## Task details:
Reproduce, word for word, the entries between the line holding "Tap the Store Credit $0.00 summary balance" and the final line of the entries, inclusive.
---------- Listed records
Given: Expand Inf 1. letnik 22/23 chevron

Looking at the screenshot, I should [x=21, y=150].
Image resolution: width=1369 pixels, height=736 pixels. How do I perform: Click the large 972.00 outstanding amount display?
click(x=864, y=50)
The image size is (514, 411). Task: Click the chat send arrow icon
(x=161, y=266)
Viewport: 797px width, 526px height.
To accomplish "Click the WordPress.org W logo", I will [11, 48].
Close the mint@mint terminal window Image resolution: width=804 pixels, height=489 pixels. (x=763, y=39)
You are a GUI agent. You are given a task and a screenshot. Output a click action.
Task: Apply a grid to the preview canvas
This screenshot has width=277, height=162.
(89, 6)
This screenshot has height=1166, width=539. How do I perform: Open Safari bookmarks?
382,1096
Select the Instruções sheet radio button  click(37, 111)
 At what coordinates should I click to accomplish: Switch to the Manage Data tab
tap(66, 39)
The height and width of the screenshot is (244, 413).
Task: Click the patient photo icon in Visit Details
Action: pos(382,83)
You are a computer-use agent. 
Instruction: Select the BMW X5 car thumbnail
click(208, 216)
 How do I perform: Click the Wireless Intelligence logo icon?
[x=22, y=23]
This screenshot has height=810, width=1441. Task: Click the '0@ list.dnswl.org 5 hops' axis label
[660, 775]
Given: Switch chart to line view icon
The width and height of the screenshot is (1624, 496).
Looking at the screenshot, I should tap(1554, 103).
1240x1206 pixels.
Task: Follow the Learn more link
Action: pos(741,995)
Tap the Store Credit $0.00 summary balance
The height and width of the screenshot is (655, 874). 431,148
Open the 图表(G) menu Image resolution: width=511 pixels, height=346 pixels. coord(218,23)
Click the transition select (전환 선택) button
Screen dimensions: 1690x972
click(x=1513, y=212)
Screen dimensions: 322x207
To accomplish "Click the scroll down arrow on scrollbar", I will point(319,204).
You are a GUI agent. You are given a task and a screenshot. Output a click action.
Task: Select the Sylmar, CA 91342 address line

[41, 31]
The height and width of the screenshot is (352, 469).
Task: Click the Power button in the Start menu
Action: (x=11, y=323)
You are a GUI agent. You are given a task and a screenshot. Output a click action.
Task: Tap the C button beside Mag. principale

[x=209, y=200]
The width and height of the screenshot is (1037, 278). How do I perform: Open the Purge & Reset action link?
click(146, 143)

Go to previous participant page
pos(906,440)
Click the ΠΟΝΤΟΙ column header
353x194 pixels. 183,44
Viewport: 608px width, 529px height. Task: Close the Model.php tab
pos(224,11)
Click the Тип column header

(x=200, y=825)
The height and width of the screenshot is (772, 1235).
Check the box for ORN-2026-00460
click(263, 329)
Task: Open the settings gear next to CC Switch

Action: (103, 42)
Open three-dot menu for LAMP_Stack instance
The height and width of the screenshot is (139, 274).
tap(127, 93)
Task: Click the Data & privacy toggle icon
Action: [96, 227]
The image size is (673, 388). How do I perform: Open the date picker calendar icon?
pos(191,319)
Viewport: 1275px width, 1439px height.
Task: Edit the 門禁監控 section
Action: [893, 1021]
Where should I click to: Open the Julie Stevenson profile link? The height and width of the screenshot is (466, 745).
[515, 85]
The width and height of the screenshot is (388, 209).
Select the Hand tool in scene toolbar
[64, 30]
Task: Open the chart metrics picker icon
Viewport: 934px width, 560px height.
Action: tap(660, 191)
--------------------
## Worked answer:
Tap the Store Credit $0.00 summary balance
The height and width of the screenshot is (655, 874). 431,148
Open the 图表(G) menu Image resolution: width=511 pixels, height=346 pixels. coord(218,23)
Click the transition select (전환 선택) button
Screen dimensions: 1690x972
click(x=1513, y=212)
Screen dimensions: 322x207
To accomplish "Click the scroll down arrow on scrollbar", I will point(319,204).
You are a GUI agent. You are given a task and a screenshot. Output a click action.
Task: Select the Sylmar, CA 91342 address line

[41, 31]
The height and width of the screenshot is (352, 469).
Task: Click the Power button in the Start menu
Action: (x=11, y=323)
You are a GUI agent. You are given a task and a screenshot. Output a click action.
Task: Tap the C button beside Mag. principale

[x=209, y=200]
The width and height of the screenshot is (1037, 278). How do I perform: Open the Purge & Reset action link?
click(146, 143)

Go to previous participant page
pos(906,440)
Click the ΠΟΝΤΟΙ column header
353x194 pixels. 183,44
Viewport: 608px width, 529px height. Task: Close the Model.php tab
pos(224,11)
Click the Тип column header

(x=200, y=825)
The height and width of the screenshot is (772, 1235).
Check the box for ORN-2026-00460
click(263, 329)
Task: Open the settings gear next to CC Switch

Action: (103, 42)
Open three-dot menu for LAMP_Stack instance
The height and width of the screenshot is (139, 274).
tap(127, 93)
Task: Click the Data & privacy toggle icon
Action: [96, 227]
The image size is (673, 388). How do I perform: Open the date picker calendar icon?
pos(191,319)
Viewport: 1275px width, 1439px height.
Task: Edit the 門禁監控 section
Action: [893, 1021]
Where should I click to: Open the Julie Stevenson profile link? The height and width of the screenshot is (466, 745).
[515, 85]
The width and height of the screenshot is (388, 209).
Select the Hand tool in scene toolbar
[64, 30]
Task: Open the chart metrics picker icon
Viewport: 934px width, 560px height.
Action: tap(660, 191)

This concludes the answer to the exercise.